What is required:
Set the pictures aside and set down only the lines from the line holding "This screenshot has width=929, height=548." through the end of the entries below, ends included.

(Stored data entries)
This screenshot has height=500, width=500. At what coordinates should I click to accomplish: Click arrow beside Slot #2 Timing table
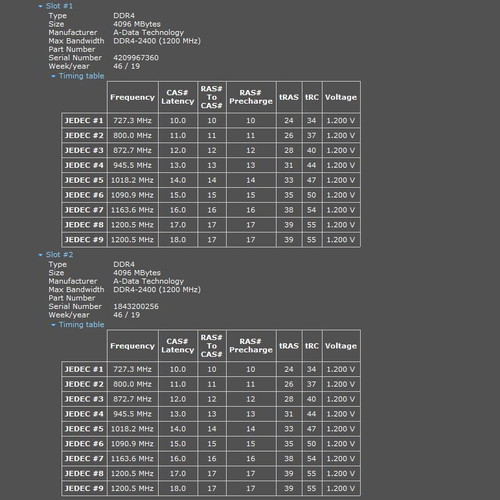click(53, 325)
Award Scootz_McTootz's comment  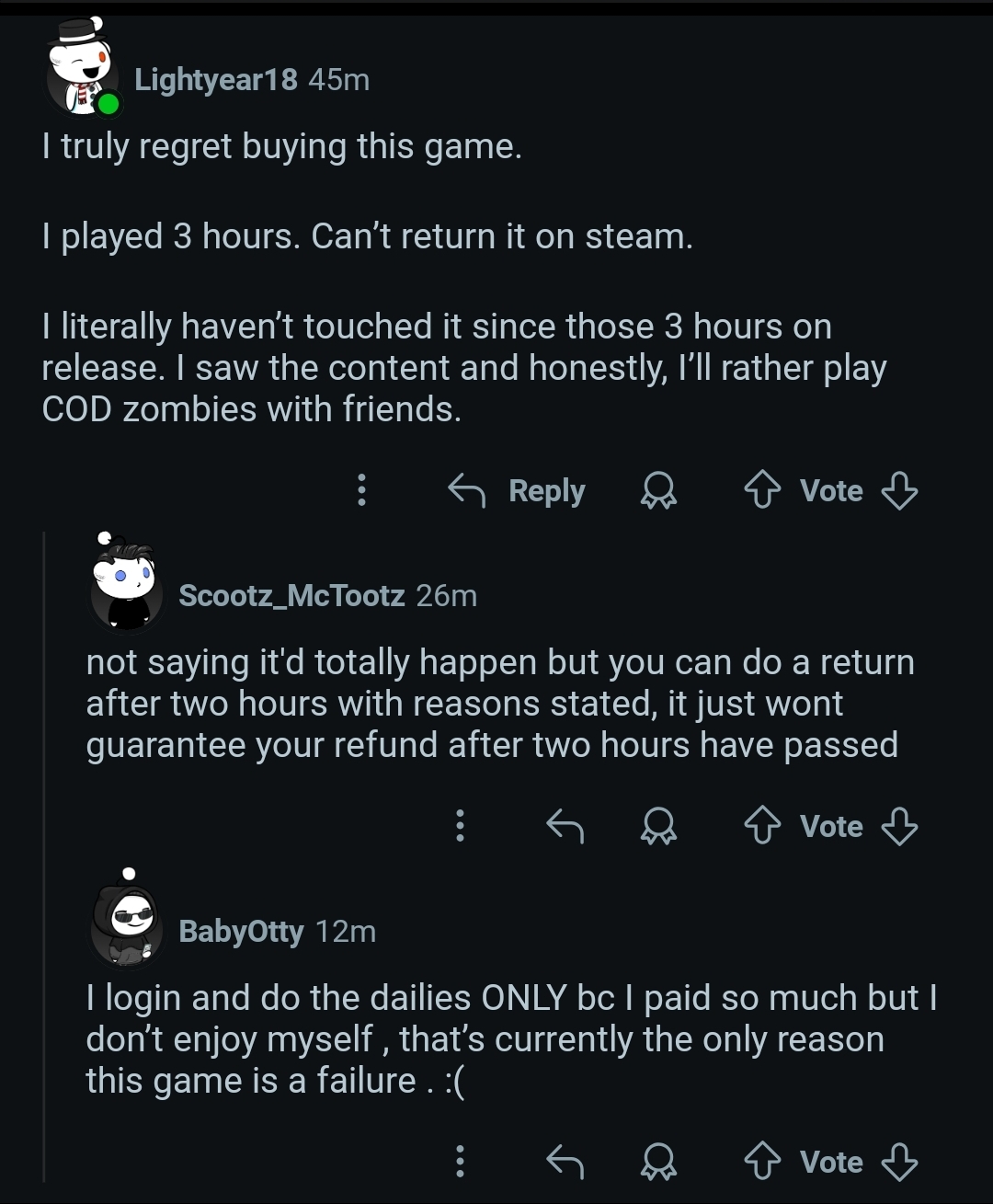[658, 826]
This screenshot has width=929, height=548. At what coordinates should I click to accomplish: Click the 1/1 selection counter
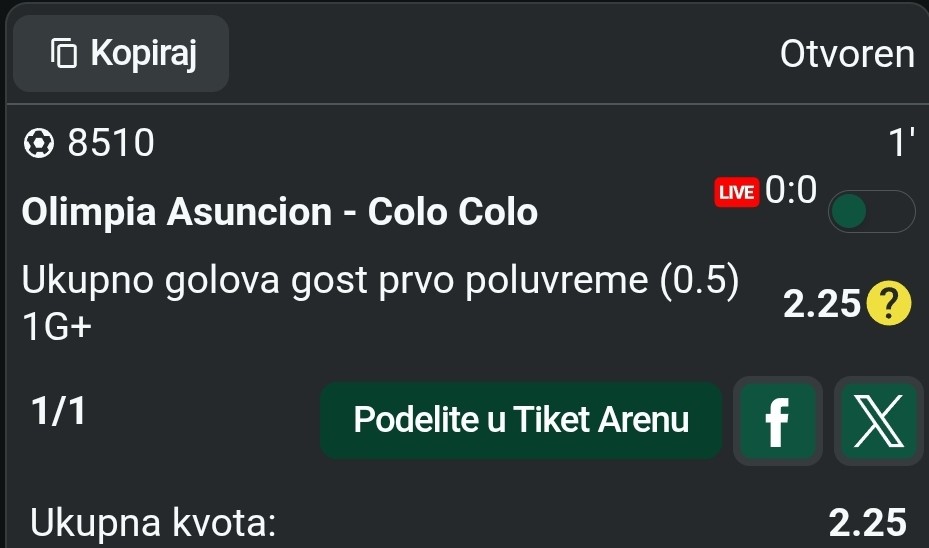click(59, 412)
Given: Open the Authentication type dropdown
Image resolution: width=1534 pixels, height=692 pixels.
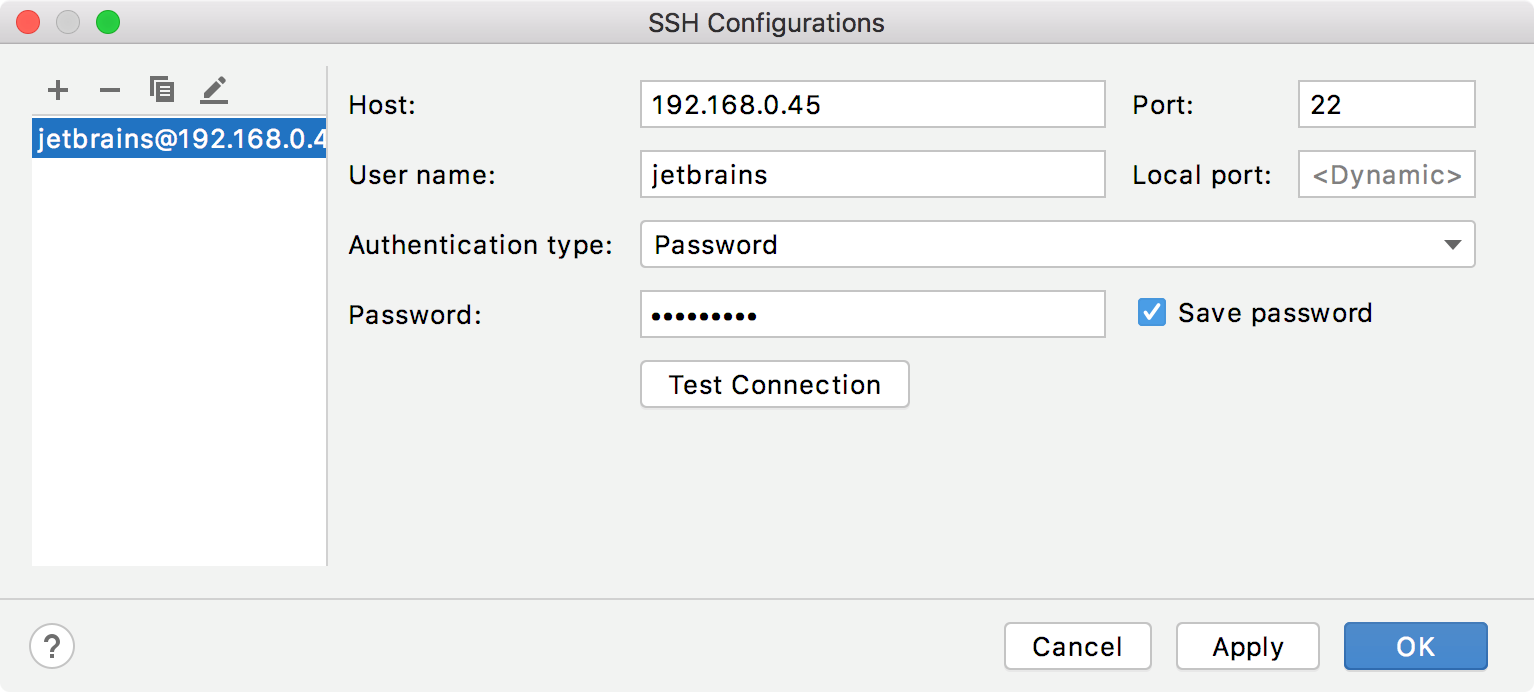Looking at the screenshot, I should pos(1057,244).
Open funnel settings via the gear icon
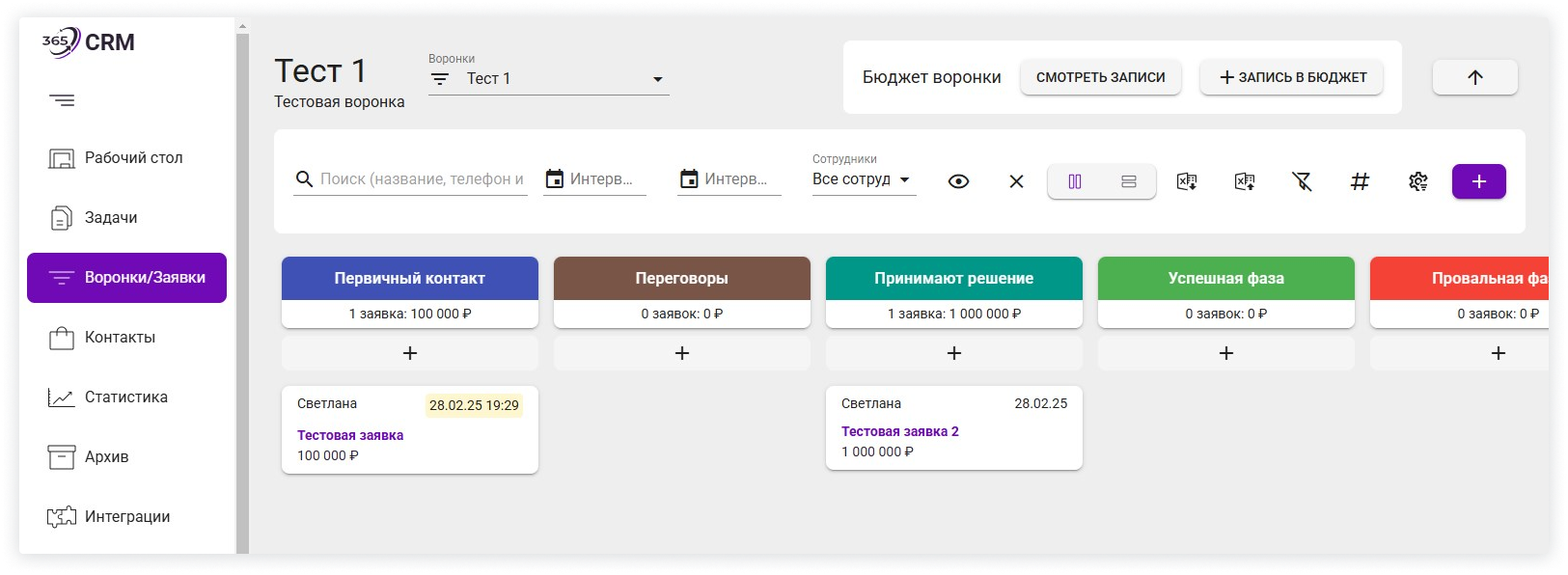Screen dimensions: 1568x575 (1417, 181)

Worked solution:
This screenshot has width=929, height=548. At what coordinates should I click to accomplish: Click the 1/1 selection counter
click(59, 412)
Given: Open the Authentication type dropdown
Image resolution: width=1534 pixels, height=692 pixels.
Looking at the screenshot, I should pos(1057,244).
Open funnel settings via the gear icon
Screen dimensions: 1568x575 (1417, 181)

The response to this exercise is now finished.